Start of Passage shown

Saturday, August 6, 2011

A Playtime Breakfast and a Yummy Lunch


My son and I had a great time playing with his breakfast play-doh set this morning. I got a little carried away:


But for lunch we had great (and edible) pesto chicken salad sandwiches. I used some left over Costco rotisserie chicken (the best deal in town) which I chopped into cubes and mixed with a little mayo and some pesto which I made and froze last week. I also had some purple basil from our CSA. "CSA" stands for community supported agriculture and essentially you buy a season's worth of veggies from a local farm and each week of the growing season you receive a variety of freshly harvested produce from the farm. It is a great way to buy local, and often organic, while cutting out the middle man. See below for the pesto recipe. All the quantities are pretty flexible and it freezes great so I always make a large amount and then freeze it. We put it on everything(pasta, sandwiches, hamburgers, artichokes, etc).

End of Passage shown
Start of Data to use

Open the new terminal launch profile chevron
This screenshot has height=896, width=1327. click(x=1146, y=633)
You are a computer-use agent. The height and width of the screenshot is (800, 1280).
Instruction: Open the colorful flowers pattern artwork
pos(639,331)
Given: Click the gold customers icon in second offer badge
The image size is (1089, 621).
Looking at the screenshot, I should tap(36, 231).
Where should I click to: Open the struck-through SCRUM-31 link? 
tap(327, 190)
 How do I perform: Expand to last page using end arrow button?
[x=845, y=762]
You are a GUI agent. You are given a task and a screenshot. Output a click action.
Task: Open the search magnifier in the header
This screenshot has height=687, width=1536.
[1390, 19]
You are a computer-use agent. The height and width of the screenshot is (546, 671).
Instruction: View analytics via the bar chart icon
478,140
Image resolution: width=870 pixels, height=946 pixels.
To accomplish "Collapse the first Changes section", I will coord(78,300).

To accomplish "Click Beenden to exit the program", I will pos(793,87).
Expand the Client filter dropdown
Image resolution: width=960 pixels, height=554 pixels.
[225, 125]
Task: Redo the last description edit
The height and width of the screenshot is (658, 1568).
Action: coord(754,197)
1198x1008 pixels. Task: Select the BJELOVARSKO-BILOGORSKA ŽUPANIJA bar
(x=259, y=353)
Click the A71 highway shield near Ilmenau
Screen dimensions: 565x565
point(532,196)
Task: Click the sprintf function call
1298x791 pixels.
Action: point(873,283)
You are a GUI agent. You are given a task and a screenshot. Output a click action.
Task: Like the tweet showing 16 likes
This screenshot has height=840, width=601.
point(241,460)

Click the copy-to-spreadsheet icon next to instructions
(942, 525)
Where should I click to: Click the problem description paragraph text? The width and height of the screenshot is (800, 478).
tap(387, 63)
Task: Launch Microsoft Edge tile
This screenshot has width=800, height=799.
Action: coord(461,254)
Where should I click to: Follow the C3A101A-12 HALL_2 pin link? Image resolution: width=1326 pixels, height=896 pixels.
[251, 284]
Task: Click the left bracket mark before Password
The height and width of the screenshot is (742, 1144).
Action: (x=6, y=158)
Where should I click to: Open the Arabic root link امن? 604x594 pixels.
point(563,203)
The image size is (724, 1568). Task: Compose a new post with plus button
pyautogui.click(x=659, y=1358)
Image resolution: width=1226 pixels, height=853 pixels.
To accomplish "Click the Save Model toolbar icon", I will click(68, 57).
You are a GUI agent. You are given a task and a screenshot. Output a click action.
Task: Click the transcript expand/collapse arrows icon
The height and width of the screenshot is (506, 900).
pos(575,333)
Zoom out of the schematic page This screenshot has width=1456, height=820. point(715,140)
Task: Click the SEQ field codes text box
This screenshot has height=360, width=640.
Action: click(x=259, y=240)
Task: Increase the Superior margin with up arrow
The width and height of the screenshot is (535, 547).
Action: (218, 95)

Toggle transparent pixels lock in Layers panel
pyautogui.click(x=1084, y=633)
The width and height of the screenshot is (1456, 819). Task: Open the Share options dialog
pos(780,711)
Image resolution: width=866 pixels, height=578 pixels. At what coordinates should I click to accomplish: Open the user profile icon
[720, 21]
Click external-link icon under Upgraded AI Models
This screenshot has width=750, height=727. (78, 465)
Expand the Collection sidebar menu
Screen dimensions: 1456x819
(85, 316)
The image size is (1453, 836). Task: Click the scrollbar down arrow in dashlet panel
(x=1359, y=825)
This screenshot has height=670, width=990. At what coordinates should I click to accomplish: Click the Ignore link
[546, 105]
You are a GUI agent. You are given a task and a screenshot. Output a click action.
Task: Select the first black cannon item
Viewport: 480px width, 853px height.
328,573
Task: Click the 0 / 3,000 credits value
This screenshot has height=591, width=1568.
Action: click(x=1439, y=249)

End of Data to use

**To be done**
1. In the post about the playtime breakfast and lunch, why does the writer always make a large amount of pesto? Answer in one to three sentences.
2. In the listing, replace "credits value" with "points balance" in the lines running from the line with "Task: Click the 0 / 3,000 credits value" through the end of the listing, and give only those lines.

**Response list**
1. The writer always makes a large amount because the pesto freezes well, so the extra can be frozen for later. The quantities in the recipe are also flexible.

2.
Task: Click the 0 / 3,000 points balance
This screenshot has height=591, width=1568.
Action: click(x=1439, y=249)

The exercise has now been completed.